» What is needed
Return every line of the listing that includes the string "computer".

== Entries supplied

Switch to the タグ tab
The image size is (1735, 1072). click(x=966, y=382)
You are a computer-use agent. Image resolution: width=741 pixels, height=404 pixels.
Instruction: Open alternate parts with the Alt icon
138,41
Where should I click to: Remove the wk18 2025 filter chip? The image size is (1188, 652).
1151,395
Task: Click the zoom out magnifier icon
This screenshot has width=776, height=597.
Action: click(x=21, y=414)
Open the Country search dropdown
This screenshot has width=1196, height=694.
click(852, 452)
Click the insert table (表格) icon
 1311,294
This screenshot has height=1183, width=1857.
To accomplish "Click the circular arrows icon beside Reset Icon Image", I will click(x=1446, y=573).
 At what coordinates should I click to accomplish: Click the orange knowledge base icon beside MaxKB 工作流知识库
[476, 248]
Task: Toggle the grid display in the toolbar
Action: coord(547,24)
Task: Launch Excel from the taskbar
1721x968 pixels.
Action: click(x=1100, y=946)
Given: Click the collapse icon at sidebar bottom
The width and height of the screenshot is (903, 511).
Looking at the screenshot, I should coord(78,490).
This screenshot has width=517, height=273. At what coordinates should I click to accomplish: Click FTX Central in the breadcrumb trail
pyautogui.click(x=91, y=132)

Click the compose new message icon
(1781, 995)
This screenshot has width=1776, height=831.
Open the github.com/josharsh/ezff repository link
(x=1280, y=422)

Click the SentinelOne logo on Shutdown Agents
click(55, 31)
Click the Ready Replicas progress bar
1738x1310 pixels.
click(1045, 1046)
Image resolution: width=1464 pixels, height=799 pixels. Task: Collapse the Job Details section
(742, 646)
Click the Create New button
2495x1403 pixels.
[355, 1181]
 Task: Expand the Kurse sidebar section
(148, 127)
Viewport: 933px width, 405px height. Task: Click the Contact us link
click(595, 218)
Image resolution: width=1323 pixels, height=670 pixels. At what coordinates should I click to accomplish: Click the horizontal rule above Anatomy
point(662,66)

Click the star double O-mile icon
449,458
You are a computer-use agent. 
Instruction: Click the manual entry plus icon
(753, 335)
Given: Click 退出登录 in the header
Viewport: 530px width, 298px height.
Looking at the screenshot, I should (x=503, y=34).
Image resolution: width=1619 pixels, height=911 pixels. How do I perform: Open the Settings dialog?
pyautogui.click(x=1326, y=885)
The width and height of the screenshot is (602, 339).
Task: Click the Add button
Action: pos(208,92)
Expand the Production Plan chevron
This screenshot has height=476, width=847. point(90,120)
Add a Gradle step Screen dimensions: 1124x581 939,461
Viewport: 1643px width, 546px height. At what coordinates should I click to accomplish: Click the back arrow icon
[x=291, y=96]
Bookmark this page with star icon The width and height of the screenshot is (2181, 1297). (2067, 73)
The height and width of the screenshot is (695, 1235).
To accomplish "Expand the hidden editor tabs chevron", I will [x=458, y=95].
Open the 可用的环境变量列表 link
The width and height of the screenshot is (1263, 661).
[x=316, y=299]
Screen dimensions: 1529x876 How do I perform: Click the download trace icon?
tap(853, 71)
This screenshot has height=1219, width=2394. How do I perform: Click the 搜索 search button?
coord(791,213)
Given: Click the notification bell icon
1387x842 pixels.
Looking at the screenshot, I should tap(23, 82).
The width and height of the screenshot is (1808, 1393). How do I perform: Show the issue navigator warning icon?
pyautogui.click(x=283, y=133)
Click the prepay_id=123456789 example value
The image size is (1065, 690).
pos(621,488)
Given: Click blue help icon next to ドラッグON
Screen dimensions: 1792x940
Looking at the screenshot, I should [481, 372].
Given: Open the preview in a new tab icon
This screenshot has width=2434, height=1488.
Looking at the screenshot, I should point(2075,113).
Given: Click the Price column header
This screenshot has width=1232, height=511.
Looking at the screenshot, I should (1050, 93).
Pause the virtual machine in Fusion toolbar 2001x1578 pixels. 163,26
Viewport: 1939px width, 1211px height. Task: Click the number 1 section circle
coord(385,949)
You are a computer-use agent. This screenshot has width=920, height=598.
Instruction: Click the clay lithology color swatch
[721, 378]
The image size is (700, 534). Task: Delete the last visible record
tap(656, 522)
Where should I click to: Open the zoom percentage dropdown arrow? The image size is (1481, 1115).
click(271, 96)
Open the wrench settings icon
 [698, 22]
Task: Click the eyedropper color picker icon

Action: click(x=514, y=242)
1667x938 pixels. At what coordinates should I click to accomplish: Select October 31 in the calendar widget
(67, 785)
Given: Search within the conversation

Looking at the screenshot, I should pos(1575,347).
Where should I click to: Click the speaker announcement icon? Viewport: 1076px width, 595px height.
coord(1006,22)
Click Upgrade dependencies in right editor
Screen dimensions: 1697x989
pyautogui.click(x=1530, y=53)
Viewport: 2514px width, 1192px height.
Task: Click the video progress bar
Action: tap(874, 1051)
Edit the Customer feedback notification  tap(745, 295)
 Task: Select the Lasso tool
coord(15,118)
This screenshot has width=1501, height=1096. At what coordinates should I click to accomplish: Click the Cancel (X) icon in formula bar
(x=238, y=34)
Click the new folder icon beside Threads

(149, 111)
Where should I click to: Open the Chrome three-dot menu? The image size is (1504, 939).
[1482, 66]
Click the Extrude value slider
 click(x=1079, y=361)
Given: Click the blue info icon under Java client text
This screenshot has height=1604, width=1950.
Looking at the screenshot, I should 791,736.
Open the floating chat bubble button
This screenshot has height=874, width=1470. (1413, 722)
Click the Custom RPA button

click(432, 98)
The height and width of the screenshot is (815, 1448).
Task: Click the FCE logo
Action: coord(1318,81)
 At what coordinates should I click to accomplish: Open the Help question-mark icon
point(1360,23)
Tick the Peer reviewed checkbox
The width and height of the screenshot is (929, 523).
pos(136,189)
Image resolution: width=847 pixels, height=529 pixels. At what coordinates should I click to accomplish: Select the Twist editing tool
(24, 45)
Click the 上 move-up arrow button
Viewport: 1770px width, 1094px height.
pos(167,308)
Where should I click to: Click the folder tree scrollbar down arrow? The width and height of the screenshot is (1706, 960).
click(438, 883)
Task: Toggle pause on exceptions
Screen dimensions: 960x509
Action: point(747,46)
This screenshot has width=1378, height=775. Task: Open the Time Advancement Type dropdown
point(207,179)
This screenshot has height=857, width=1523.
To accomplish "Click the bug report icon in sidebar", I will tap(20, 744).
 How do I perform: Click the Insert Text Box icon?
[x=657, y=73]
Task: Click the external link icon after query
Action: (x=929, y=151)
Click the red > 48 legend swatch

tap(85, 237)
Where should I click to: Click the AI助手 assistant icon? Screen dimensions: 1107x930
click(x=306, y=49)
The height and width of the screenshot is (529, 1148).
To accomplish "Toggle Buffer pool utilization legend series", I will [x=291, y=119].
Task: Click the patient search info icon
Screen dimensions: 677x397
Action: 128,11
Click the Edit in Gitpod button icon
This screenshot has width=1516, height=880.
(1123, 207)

====

» Reply to the task
You are a computer-use agent. Image resolution: width=741 pixels, height=404 pixels.
You are a computer-use agent. 
You are a computer-use agent. This screenshot has width=920, height=598.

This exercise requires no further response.